Cambiamento climatico, Green Deal, transizione ecologica, ripristino della biodiversità, prevenzione, conversione. Sulle questioni importanti che riguardano la tutela dell’ambiente nella manovra di bilancio 2025 non c’è niente, o quasi. Niente di sostanzioso, determinante, decisivo. E lì dove sono previsti interventi, si tratta di piccole azioni, senza un vero disegno, una strategia.

Giudizio negativo

“La Cgil ha espresso un giudizio gravemente negativo sulle scelte di politica economica fatte dal governo nella manovra 2025 – commenta Christian Ferrari, segretario confederale della Cgil -: non prevede un solo provvedimento in grado di invertire il declino economico del Paese e la crescita anemica del Pil e, con i tagli lineari alla spesa pubblica e agli investimenti, peggiorerà la situazione comprimendo ancor di più la domanda interna e impedendo di mettere in campo una politica industriale all’altezza della sfida cruciale che abbiamo di fronte: la transizione digitale, energetica ed ecologica del nostro sistema produttivo”.

Passi indietro

Da segnalare passi indietro e definanziamenti. Lampante il caso del taglio di 4,6 miliardi di euro al fondo per la transizione verde, la ricerca, gli investimenti del settore automotive, che rischia così di implodere, e per il riconoscimento di incentivi all'acquisto di veicoli non inquinanti fino al 2030: meno 562 milioni quest’anno, e poi meno 812 milioni e rotti nei prossimi cinque. In compenso, vengono rifinanziate per circa 35 miliardi di euro fino al 2039 le spese militari, provvedimento che preannuncia la conversione della nostra in un’economia di guerra: 22,5 miliardi a favore del ministero della Difesa e 12,5 miliardi per il dicastero delle Imprese e del made in Italy.

Senza bussola

Per il resto, si saltella da una cosa all’altra, da un intervento all’altro senza una bussola e senza una ratio. Qualche esempio? Il provvedimento sul credito di imposta, che rischia di finanziare tanti piccoli progetti, ottenendo scarsi risultati in termini di innovazione, autoproduzione dalle fonti rinnovabili, riduzione dei consumi energetici e creazione di nuova e buona occupazione (il tema è il fondo “Transizione 5.0”).

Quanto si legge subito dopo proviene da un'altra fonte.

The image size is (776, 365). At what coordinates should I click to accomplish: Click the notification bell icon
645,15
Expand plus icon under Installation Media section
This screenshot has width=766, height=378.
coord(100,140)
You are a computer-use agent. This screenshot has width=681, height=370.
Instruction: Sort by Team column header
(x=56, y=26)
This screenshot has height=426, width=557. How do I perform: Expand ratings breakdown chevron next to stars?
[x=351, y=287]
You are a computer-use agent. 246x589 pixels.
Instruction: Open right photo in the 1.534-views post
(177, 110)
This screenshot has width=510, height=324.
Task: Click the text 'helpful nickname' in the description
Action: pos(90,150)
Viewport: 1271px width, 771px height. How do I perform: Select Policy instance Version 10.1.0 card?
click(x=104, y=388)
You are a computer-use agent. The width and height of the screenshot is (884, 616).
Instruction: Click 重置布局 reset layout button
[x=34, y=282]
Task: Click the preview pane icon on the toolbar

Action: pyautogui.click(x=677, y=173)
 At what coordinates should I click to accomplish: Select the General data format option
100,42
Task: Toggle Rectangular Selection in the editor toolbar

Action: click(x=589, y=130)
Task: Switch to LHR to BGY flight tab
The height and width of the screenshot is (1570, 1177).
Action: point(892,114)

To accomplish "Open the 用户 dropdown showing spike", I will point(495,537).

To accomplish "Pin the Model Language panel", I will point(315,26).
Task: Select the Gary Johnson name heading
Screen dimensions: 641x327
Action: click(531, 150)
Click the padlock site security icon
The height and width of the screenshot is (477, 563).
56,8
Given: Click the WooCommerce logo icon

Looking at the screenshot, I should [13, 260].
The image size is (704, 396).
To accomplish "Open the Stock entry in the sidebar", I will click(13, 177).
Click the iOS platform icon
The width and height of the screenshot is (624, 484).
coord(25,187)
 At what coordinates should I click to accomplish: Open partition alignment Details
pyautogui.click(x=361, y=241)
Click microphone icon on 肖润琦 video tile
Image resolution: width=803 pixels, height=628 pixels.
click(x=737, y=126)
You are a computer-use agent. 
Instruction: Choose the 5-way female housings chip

O il fondo che vuole sostenere le imprese dell’indotto dell’Ilva, che può essere valutato in modo positivo; per garantire il futuro della produzione a Taranto, però, è necessario investire per accelerare la decarbonizzazione dell’acciaieria. Nel frattempo bisognerà aspettare la pubblicazione del decreto per valutare la tutela dei dipendenti oltre che delle imprese dell’indotto.

Ancora bus inquinanti

E che dire delle risorse stanziate per il rinnovo del parco degli autobus cittadini, nell’ambito del piano della mobilità sostenibile? Viene previsto che si possa usare una quota per acquistare mezzi extraurbani alimentati con diesel o con sistema ibrido, quindi con fonti fossili. Alla faccia del potenziamento della mobilità elettrica, dell’obiettivo di ridurre le emissioni, della transizione ecologica.

Sostegno alla transizione

“Confermiamo la necessità di definire politiche di giusta transizione – scrive la Cgil nella nota di commento alla legge di bilancio -, da mettere a punto con la contrattazione con le parti sociali e un percorso partecipativo, politiche industriali, fiscali e ricerca e sviluppo tecnologico per la transizione ecologica; di adeguare le risorse pubbliche per il sostegno alla transizione, a partire da una riforma fiscale in senso ambientale e l’eliminazione dei sussidi ambientalmente dannosi; vanno sostenuti i progetti che mirano a ottenere il miglior risultato possibile in termini di decarbonizzazione e autoproduzione da fonti rinnovabili, le innovazioni più performanti, l’utilizzo delle migliori tecniche disponibili, l’elettrificazione del calore industriale a bassa temperatura”.